Un’indagine della BBC che includeva testimonianze oculari ha affermato che la guardia costiera greca è stata responsabile della morte di oltre 40 migranti in 15 incidenti nel Mediterraneo, nell’arco di tre anni.

Secondo il rapporto, nove migranti sono stati “gettati deliberatamente” in mare. Queste persone e gli altri migranti sono stati costretti a lasciare le acque territoriali greche o respinti dopo aver raggiunto le isole greche.

“Questa è la prima volta che la BBC calcola il numero di incidenti in cui si ritiene che le vittime siano avvenute a seguito delle azioni della guardia costiera greca”, ha detto l’emittente britannica.

La guardia costiera greca ha negato le accuse, che derivavano dall’analisi della BBC di 15 incidenti tra maggio 2020 e maggio 2023. La BBC ha affermato che le sue fonti per il rapporto includevano ONG, la guardia costiera turca, media locali e testimoni.

“La nostra comprensione è che ciò che è stato riferito non è provato”, ha detto lunedì il portavoce del governo greco Pavlos Marinakis in una conferenza stampa.

I risultati della BBC saranno presentati in un documentario, “Dead Calm: Killing in the Med?”

Per anni, ci sono state segnalazioni secondo cui la guardia costiera greca avrebbe costretto le navi dei migranti a fare dietrofront e dirigersi verso le acque turche.
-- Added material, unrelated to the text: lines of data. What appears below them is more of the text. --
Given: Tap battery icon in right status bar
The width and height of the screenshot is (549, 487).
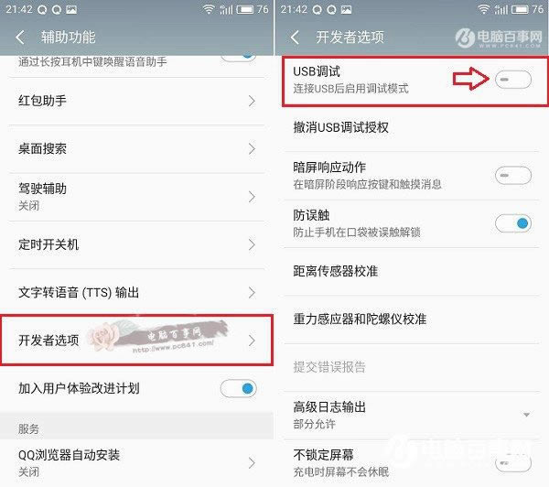Looking at the screenshot, I should 520,9.
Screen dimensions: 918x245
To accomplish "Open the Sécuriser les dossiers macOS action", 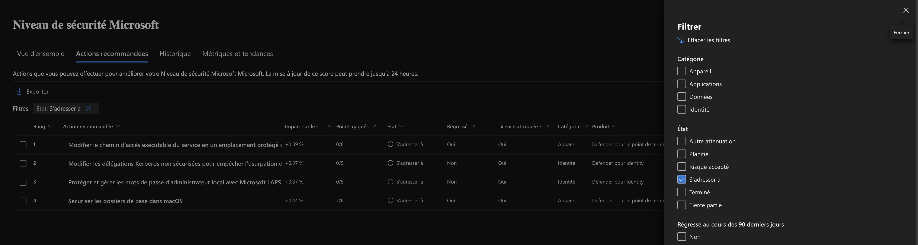I will click(125, 201).
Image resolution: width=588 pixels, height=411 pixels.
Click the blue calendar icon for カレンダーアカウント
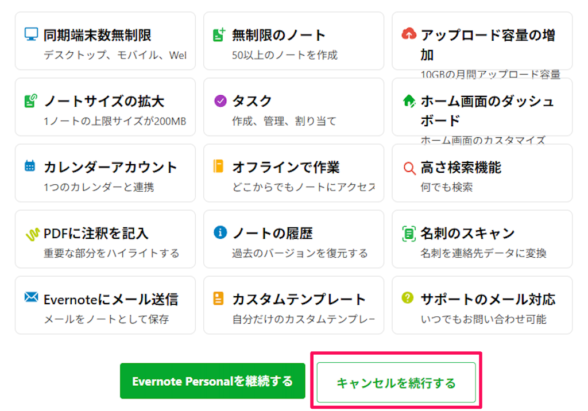(31, 167)
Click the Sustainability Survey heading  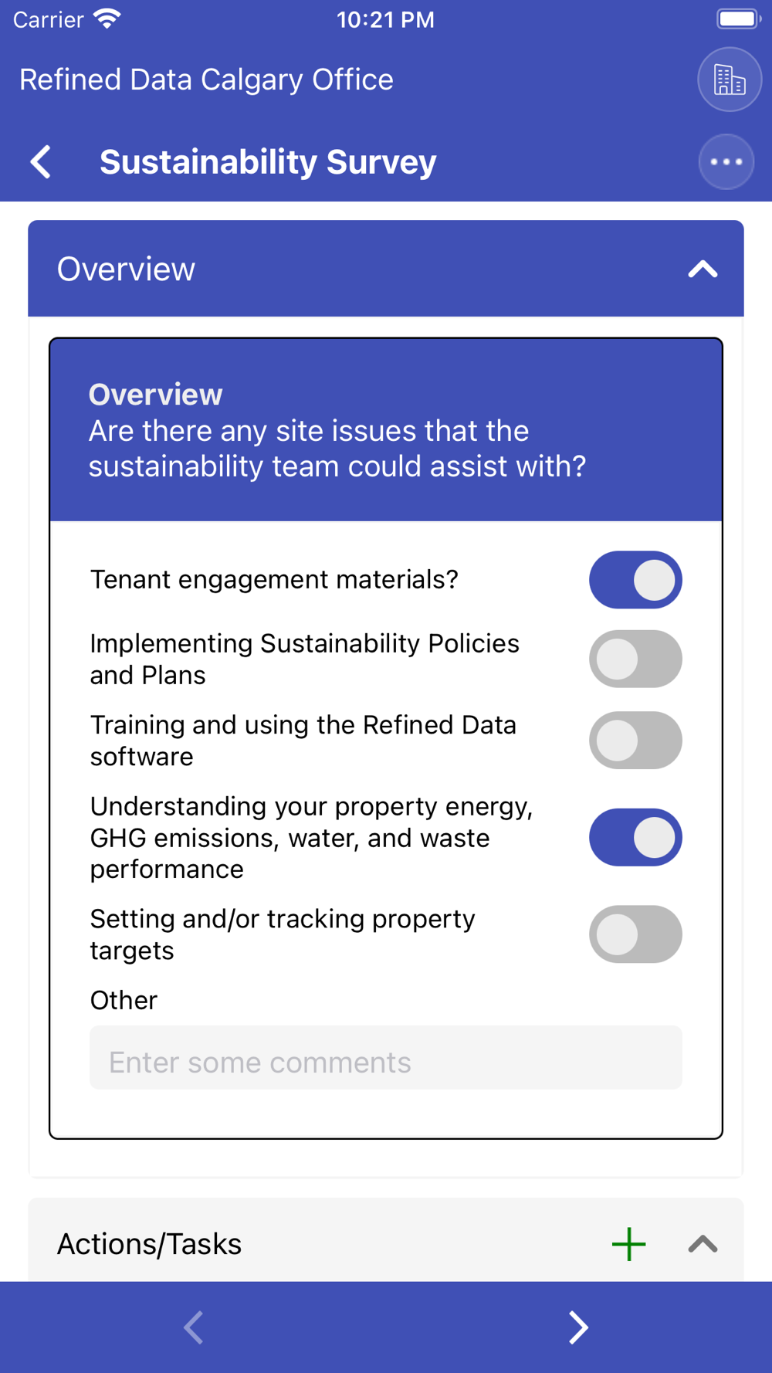(268, 162)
Molte delle imbarcazioni di migranti provengono dalla Turchia. Grecia e Turchia si accusano a vicenda di maltrattare i migranti.
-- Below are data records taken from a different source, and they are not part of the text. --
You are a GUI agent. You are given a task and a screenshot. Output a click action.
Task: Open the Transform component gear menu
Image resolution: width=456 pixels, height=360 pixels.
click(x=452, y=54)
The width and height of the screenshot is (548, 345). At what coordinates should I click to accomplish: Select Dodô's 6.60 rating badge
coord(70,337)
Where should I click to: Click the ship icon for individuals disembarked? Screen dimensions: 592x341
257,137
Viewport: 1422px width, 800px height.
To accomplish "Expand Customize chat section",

I migranti provenienti dall’Africa, dall’Asia e dal Medio Oriente vedono la Grecia come una porta verso l’Europa e una vita migliore nei paesi dell’Unione Europea.
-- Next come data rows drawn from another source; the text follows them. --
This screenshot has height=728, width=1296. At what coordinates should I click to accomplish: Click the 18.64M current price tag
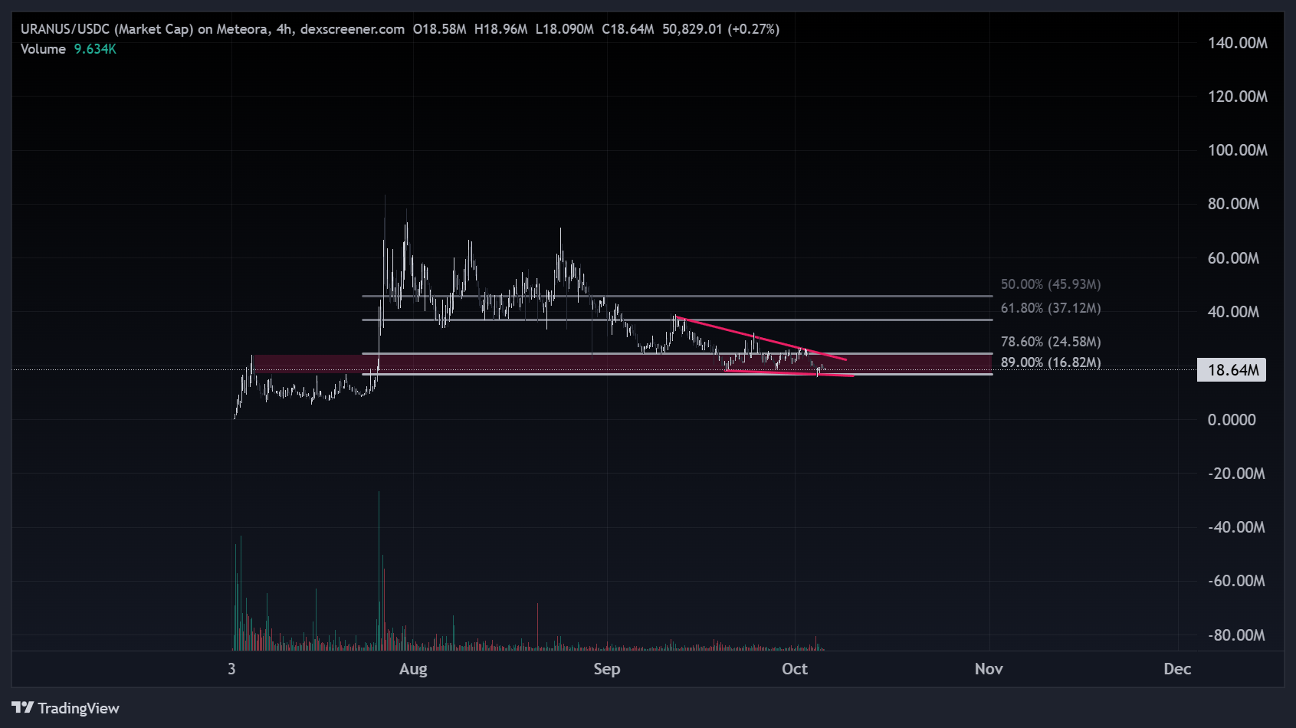pyautogui.click(x=1232, y=370)
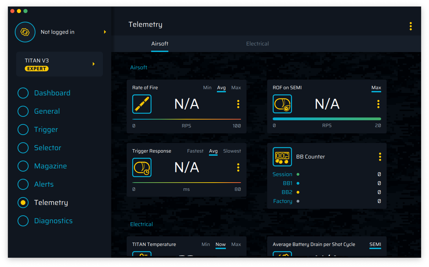The image size is (429, 267).
Task: Select the Dashboard radio button in sidebar
Action: (x=23, y=93)
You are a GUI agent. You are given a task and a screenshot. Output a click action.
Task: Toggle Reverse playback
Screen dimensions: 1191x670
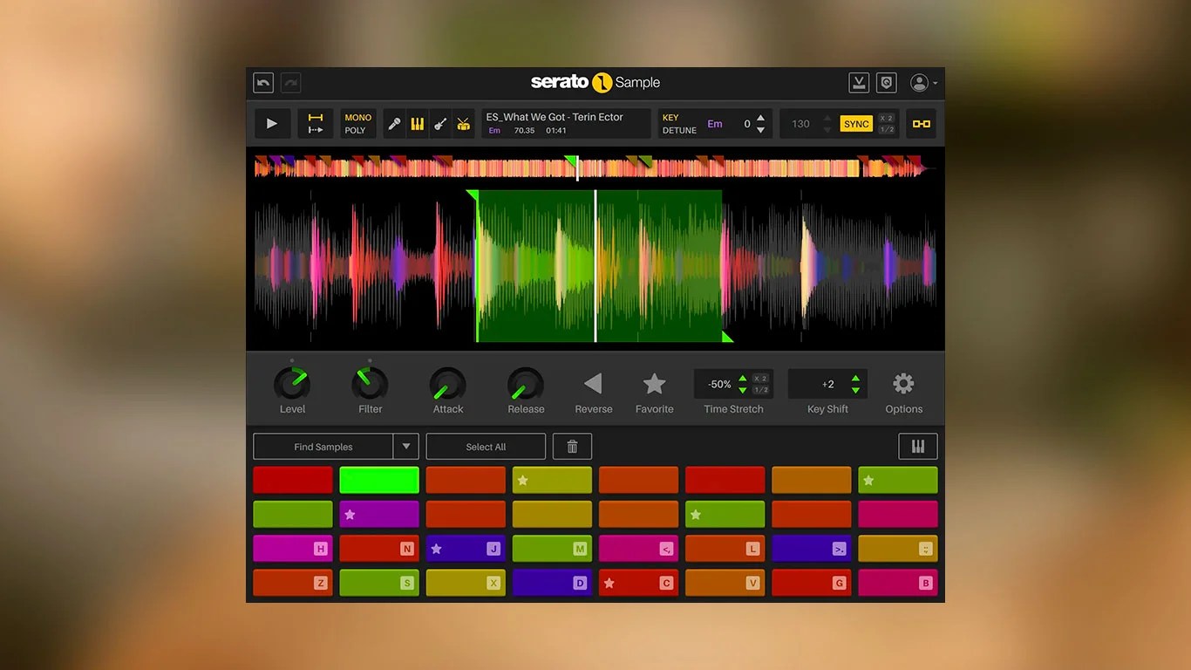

Secondo la legge greca, i migranti richiedenti asilo possono registrare le loro richieste presso centri presenti su diverse isole. Ma i migranti hanno detto alla BBC di essere stati fermati da uomini che indossavano maschere e non in uniforme e che apparentemente lavoravano sotto copertura.

La BBC ha detto di aver mostrato a Dimitris Baltakos, l’ex capo delle operazioni speciali della guardia costiera greca, filmati di persone, comprese donne e bambini, caricati su una barca della guardia costiera e poi caricati su una zattera, che andava alla deriva finché il gruppo non si trovava in salvo. salvato dalla guardia costiera turca.

La BBC ha riferito che Baltakos si è rifiutato di speculare su ciò che mostrava il filmato. Ma fuori dalla portata della telecamera e con il microfono ancora attivo, ha detto a qualcuno in greco che ciò che ha visto era “ovviamente illegale” e “un crimine internazionale”.

Un migrante camerunense ha detto alla BBC che, dopo essere sbarcato sull’isola di Samos nel 2021, stava progettando di registrarsi per chiedere asilo, ma è stato arrestato dalla polizia prima che potesse far valere la sua richiesta.

Ha detto che la polizia ha riportato lui e altri due uomini in mare e li ha gettati in acqua, dove sono annegati. Ha detto di essere stato picchiato prima che la polizia lo gettasse in acqua senza giubbotto di salvataggio, ma è riuscito a nuotare fino a riva.

I corpi dei due migranti sono stati ritrovati sulla costa turca. La BBC ha riferito che gli avvocati del sopravvissuto chiedono che le autorità greche aprano un caso di duplice omicidio.

Nel 2023, la guardia costiera greca è stata oggetto di critiche internazionali quando un peschereccio con centinaia di migranti a bordo è affondato e sono morte più di 600 persone. La guardia costiera greca sarebbe stata nelle immediate vicinanze del peschereccio.